=== DATA IN THIS EXERCISE ===
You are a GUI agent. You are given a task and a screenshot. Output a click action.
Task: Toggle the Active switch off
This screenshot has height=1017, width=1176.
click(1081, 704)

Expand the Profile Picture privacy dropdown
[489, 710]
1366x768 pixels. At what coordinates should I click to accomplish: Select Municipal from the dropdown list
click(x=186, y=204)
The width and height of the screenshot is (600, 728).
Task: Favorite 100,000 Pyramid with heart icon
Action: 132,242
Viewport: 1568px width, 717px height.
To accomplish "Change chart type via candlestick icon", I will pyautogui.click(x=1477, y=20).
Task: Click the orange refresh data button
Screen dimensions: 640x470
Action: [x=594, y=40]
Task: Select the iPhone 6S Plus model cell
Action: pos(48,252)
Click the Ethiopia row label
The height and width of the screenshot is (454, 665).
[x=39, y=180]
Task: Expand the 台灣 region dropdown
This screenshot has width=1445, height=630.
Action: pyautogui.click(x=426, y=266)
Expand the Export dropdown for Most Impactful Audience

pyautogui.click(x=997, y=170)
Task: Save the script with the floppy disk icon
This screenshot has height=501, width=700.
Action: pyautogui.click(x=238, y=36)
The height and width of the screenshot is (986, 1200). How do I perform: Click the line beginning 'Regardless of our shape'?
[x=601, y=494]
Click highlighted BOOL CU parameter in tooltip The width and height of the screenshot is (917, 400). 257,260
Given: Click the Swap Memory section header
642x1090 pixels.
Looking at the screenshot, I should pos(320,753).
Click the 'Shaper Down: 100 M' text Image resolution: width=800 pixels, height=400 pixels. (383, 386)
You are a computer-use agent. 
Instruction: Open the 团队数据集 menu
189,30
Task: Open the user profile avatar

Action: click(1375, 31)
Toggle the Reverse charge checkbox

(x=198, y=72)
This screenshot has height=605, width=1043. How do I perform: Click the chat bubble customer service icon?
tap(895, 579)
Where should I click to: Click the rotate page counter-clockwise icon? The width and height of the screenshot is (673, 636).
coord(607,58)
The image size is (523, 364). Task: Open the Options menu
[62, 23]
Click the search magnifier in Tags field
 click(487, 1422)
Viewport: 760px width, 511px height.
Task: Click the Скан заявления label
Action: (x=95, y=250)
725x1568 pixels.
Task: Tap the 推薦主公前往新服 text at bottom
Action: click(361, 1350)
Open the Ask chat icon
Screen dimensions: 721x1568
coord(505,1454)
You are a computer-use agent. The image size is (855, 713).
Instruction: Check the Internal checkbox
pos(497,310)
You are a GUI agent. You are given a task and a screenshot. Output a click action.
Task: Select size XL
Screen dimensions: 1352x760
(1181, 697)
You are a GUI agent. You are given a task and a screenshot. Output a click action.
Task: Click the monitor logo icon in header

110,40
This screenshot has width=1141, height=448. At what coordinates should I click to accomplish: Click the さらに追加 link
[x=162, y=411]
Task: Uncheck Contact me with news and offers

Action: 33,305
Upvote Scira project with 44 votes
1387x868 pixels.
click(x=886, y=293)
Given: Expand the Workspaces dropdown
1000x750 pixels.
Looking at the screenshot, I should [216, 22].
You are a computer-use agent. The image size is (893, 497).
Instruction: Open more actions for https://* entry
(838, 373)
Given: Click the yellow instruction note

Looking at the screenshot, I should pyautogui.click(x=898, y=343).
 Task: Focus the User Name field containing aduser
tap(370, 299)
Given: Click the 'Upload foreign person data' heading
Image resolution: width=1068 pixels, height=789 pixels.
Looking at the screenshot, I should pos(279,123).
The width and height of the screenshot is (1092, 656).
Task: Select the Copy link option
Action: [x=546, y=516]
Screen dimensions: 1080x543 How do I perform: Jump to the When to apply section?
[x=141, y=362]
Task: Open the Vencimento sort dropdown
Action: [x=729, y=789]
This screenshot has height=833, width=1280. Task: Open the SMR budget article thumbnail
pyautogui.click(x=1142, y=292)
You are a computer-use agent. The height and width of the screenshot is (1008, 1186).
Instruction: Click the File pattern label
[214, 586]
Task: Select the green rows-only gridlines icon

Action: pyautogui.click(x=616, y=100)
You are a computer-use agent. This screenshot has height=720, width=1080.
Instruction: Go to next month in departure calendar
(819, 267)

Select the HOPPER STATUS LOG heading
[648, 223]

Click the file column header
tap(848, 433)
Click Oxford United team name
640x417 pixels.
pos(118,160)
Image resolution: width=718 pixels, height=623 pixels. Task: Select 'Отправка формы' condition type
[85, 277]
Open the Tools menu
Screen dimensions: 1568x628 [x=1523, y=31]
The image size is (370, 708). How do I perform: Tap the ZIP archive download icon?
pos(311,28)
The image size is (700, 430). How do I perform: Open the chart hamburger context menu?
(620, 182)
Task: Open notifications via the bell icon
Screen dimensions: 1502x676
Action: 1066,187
===
=== AIM OF THE EXERCISE ===
Print out every entry, keeping each one exact.

=== EXERCISE ANSWER ===
You are a GUI agent. You are given a task and a screenshot. Output a click action.
Task: Toggle the Active switch off
This screenshot has height=1017, width=1176.
click(1081, 704)

Expand the Profile Picture privacy dropdown
[489, 710]
1366x768 pixels. At what coordinates should I click to accomplish: Select Municipal from the dropdown list
click(x=186, y=204)
The width and height of the screenshot is (600, 728).
Task: Favorite 100,000 Pyramid with heart icon
Action: 132,242
Viewport: 1568px width, 717px height.
To accomplish "Change chart type via candlestick icon", I will pyautogui.click(x=1477, y=20).
Task: Click the orange refresh data button
Screen dimensions: 640x470
Action: [x=594, y=40]
Task: Select the iPhone 6S Plus model cell
Action: pos(48,252)
Click the Ethiopia row label
The height and width of the screenshot is (454, 665).
[x=39, y=180]
Task: Expand the 台灣 region dropdown
This screenshot has width=1445, height=630.
Action: pyautogui.click(x=426, y=266)
Expand the Export dropdown for Most Impactful Audience

pyautogui.click(x=997, y=170)
Task: Save the script with the floppy disk icon
This screenshot has height=501, width=700.
Action: pyautogui.click(x=238, y=36)
The height and width of the screenshot is (986, 1200). How do I perform: Click the line beginning 'Regardless of our shape'?
[x=601, y=494]
Click highlighted BOOL CU parameter in tooltip The width and height of the screenshot is (917, 400). 257,260
Given: Click the Swap Memory section header
642x1090 pixels.
Looking at the screenshot, I should pos(320,753).
Click the 'Shaper Down: 100 M' text Image resolution: width=800 pixels, height=400 pixels. (383, 386)
You are a computer-use agent. 
Instruction: Open the 团队数据集 menu
189,30
Task: Open the user profile avatar

Action: click(1375, 31)
Toggle the Reverse charge checkbox

(x=198, y=72)
This screenshot has height=605, width=1043. How do I perform: Click the chat bubble customer service icon?
tap(895, 579)
Where should I click to: Click the rotate page counter-clockwise icon? The width and height of the screenshot is (673, 636).
coord(607,58)
The image size is (523, 364). Task: Open the Options menu
[62, 23]
Click the search magnifier in Tags field
 click(487, 1422)
Viewport: 760px width, 511px height.
Task: Click the Скан заявления label
Action: (x=95, y=250)
725x1568 pixels.
Task: Tap the 推薦主公前往新服 text at bottom
Action: click(361, 1350)
Open the Ask chat icon
Screen dimensions: 721x1568
coord(505,1454)
You are a computer-use agent. The image size is (855, 713).
Instruction: Check the Internal checkbox
pos(497,310)
You are a GUI agent. You are given a task and a screenshot. Output a click action.
Task: Select size XL
Screen dimensions: 1352x760
(1181, 697)
You are a GUI agent. You are given a task and a screenshot. Output a click action.
Task: Click the monitor logo icon in header

110,40
This screenshot has width=1141, height=448. At what coordinates should I click to accomplish: Click the さらに追加 link
[x=162, y=411]
Task: Uncheck Contact me with news and offers

Action: 33,305
Upvote Scira project with 44 votes
1387x868 pixels.
click(x=886, y=293)
Given: Expand the Workspaces dropdown
1000x750 pixels.
Looking at the screenshot, I should [216, 22].
You are a computer-use agent. The image size is (893, 497).
Instruction: Open more actions for https://* entry
(838, 373)
Given: Click the yellow instruction note

Looking at the screenshot, I should pyautogui.click(x=898, y=343).
 Task: Focus the User Name field containing aduser
tap(370, 299)
Given: Click the 'Upload foreign person data' heading
Image resolution: width=1068 pixels, height=789 pixels.
Looking at the screenshot, I should pos(279,123).
The width and height of the screenshot is (1092, 656).
Task: Select the Copy link option
Action: [x=546, y=516]
Screen dimensions: 1080x543 How do I perform: Jump to the When to apply section?
[x=141, y=362]
Task: Open the Vencimento sort dropdown
Action: [x=729, y=789]
This screenshot has height=833, width=1280. Task: Open the SMR budget article thumbnail
pyautogui.click(x=1142, y=292)
You are a computer-use agent. The height and width of the screenshot is (1008, 1186).
Instruction: Click the File pattern label
[214, 586]
Task: Select the green rows-only gridlines icon

Action: pyautogui.click(x=616, y=100)
You are a computer-use agent. This screenshot has height=720, width=1080.
Instruction: Go to next month in departure calendar
(819, 267)

Select the HOPPER STATUS LOG heading
[648, 223]

Click the file column header
tap(848, 433)
Click Oxford United team name
640x417 pixels.
pos(118,160)
Image resolution: width=718 pixels, height=623 pixels. Task: Select 'Отправка формы' condition type
[85, 277]
Open the Tools menu
Screen dimensions: 1568x628 [x=1523, y=31]
The image size is (370, 708). How do I perform: Tap the ZIP archive download icon?
pos(311,28)
The image size is (700, 430). How do I perform: Open the chart hamburger context menu?
(620, 182)
Task: Open notifications via the bell icon
Screen dimensions: 1502x676
Action: 1066,187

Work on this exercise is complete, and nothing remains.